** Opening Given information block **

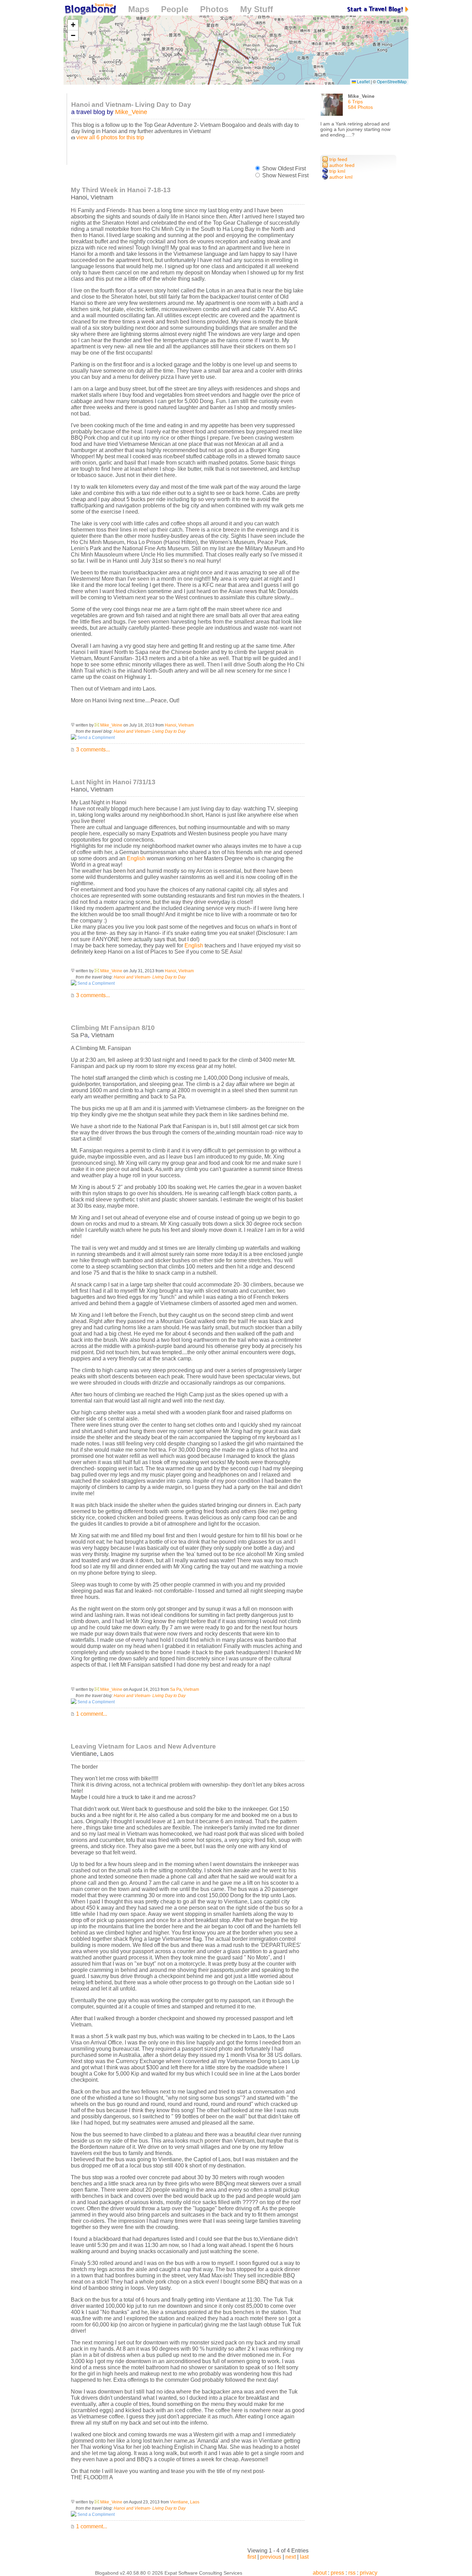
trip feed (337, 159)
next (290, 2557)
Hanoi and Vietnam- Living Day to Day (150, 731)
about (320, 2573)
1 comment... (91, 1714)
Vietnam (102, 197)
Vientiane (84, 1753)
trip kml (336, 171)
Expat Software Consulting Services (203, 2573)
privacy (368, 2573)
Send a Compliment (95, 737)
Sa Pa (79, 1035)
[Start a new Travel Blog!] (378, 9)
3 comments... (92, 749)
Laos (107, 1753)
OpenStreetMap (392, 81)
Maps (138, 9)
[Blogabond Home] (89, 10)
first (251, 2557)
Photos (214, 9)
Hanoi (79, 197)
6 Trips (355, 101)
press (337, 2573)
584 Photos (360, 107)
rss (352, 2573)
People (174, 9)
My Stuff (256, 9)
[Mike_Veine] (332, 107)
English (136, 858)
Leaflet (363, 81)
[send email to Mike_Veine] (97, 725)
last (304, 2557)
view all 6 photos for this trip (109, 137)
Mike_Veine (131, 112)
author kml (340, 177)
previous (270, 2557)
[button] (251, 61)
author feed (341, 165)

** Closing Given information block **
** Opening Given information block **

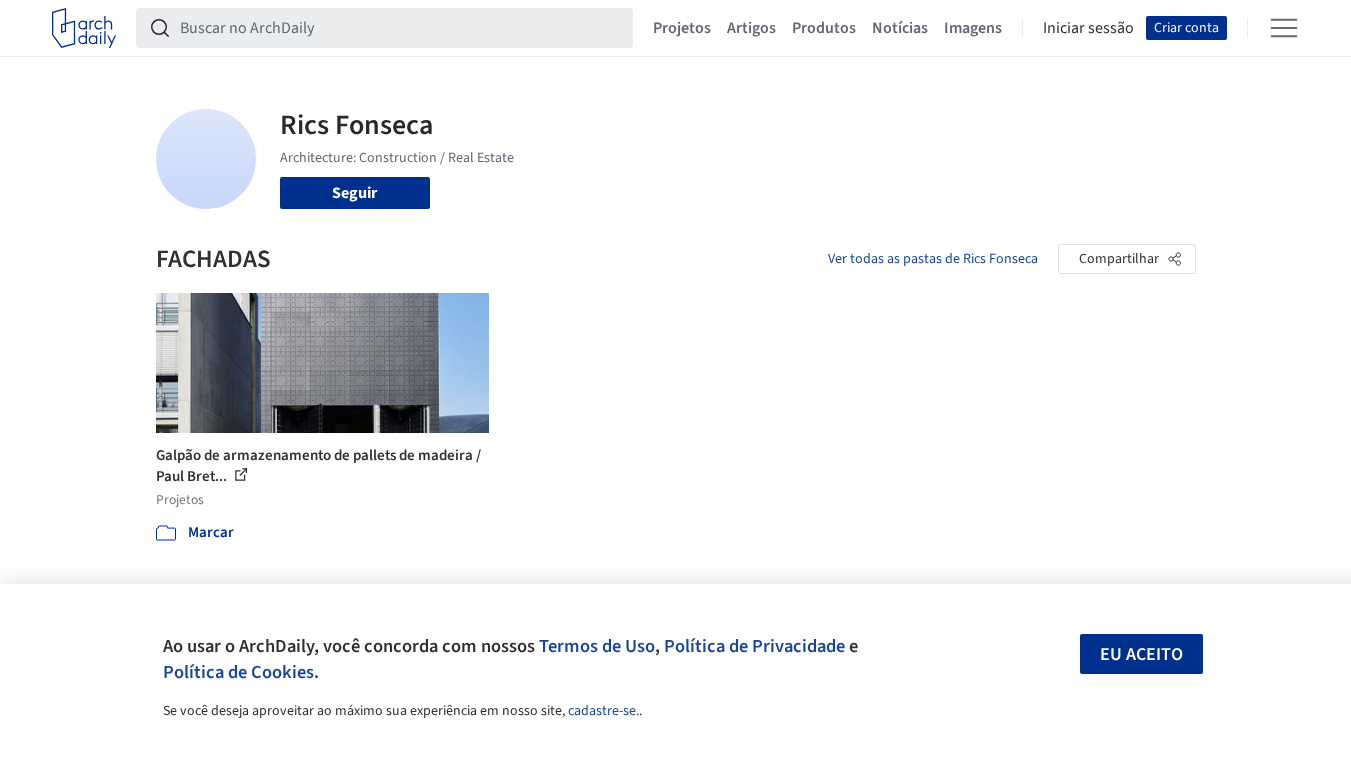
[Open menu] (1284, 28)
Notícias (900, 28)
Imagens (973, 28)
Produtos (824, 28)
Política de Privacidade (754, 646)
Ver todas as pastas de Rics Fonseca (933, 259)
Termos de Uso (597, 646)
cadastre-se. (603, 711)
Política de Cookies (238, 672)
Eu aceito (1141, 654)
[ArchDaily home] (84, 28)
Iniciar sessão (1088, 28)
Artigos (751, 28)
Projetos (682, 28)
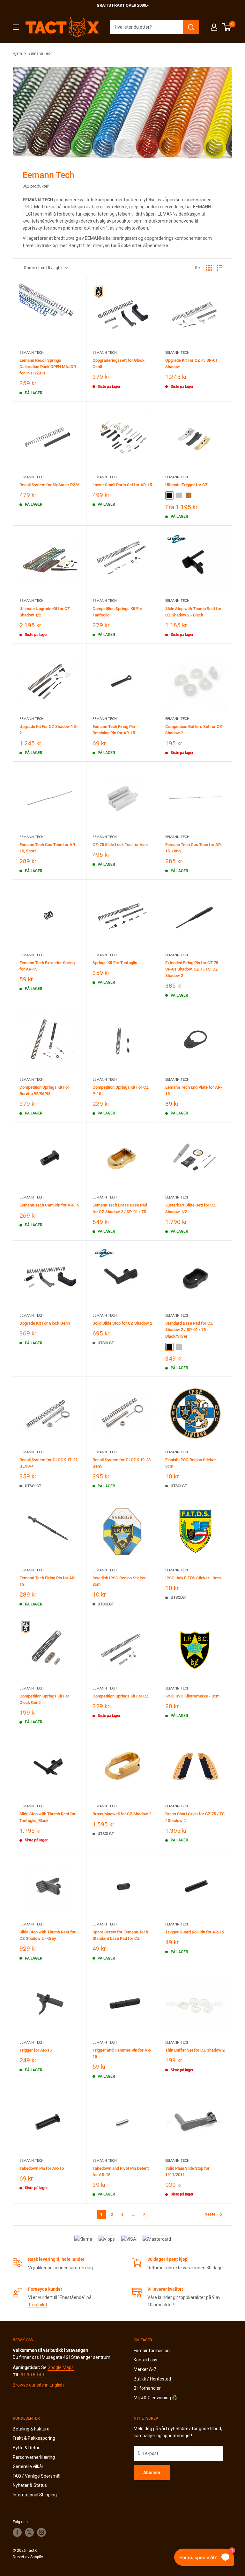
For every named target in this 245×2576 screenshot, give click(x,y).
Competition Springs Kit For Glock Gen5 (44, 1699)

** Closing Given information block **
** Opening Given information block **

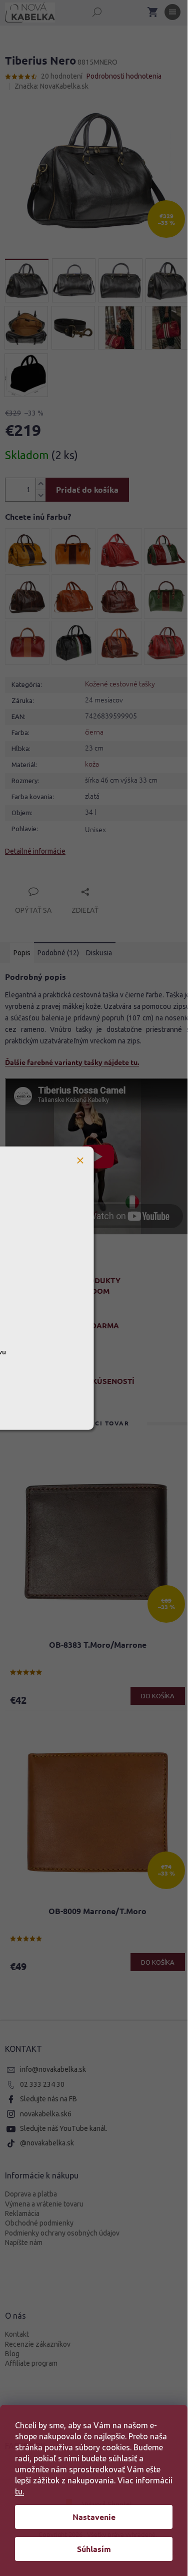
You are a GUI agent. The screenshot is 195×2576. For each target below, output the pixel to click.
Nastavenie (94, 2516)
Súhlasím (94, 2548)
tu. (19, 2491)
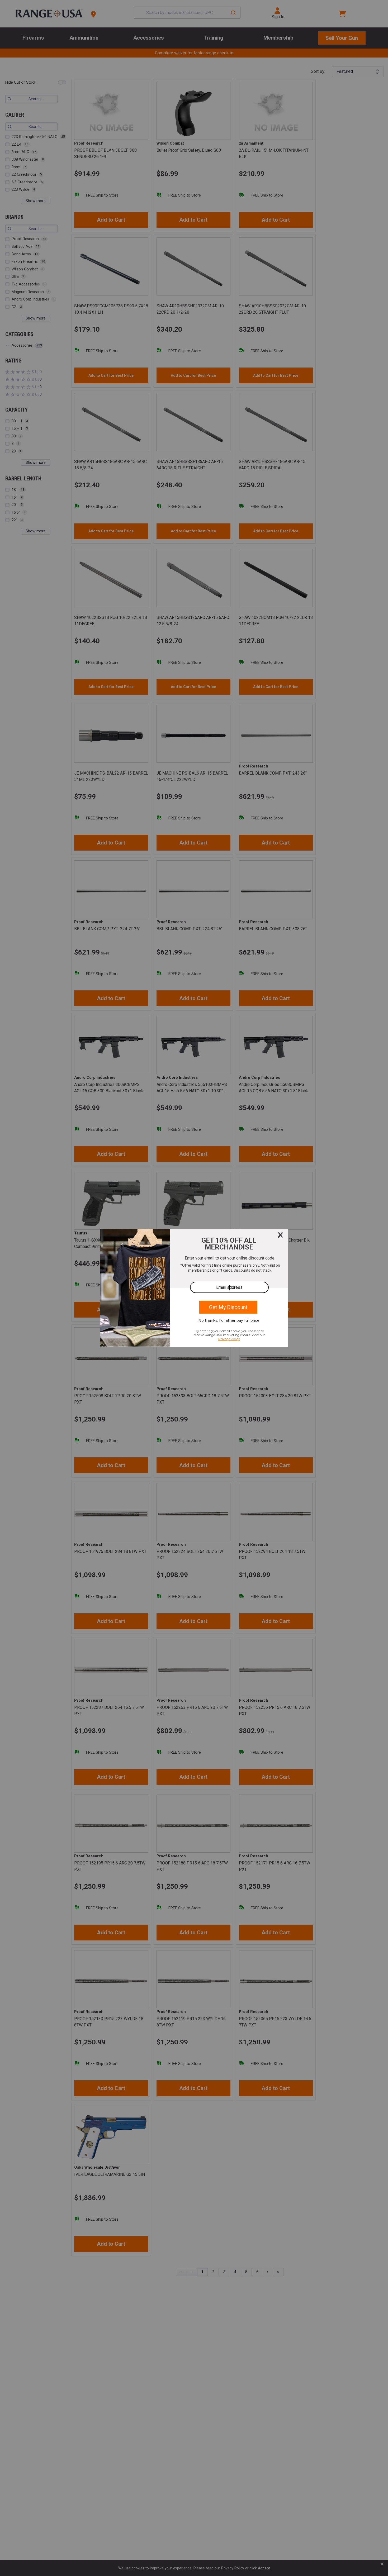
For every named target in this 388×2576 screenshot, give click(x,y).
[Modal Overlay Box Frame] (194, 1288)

** Closing Given information block **

From the data above, output only the lines between the line containing "Hanoi (79, 197)" and the line containing "author feed (341, 165)", inclusive, exactly as written.

Hanoi (79, 197)
6 Trips (355, 101)
press (337, 2573)
584 Photos (360, 107)
rss (352, 2573)
People (174, 9)
My Stuff (256, 9)
[Mike_Veine] (332, 107)
English (136, 858)
Leaflet (363, 81)
[send email to Mike_Veine] (97, 725)
last (304, 2557)
view all 6 photos for this trip (109, 137)
Mike_Veine (131, 112)
author kml (340, 177)
previous (270, 2557)
[button] (251, 61)
author feed (341, 165)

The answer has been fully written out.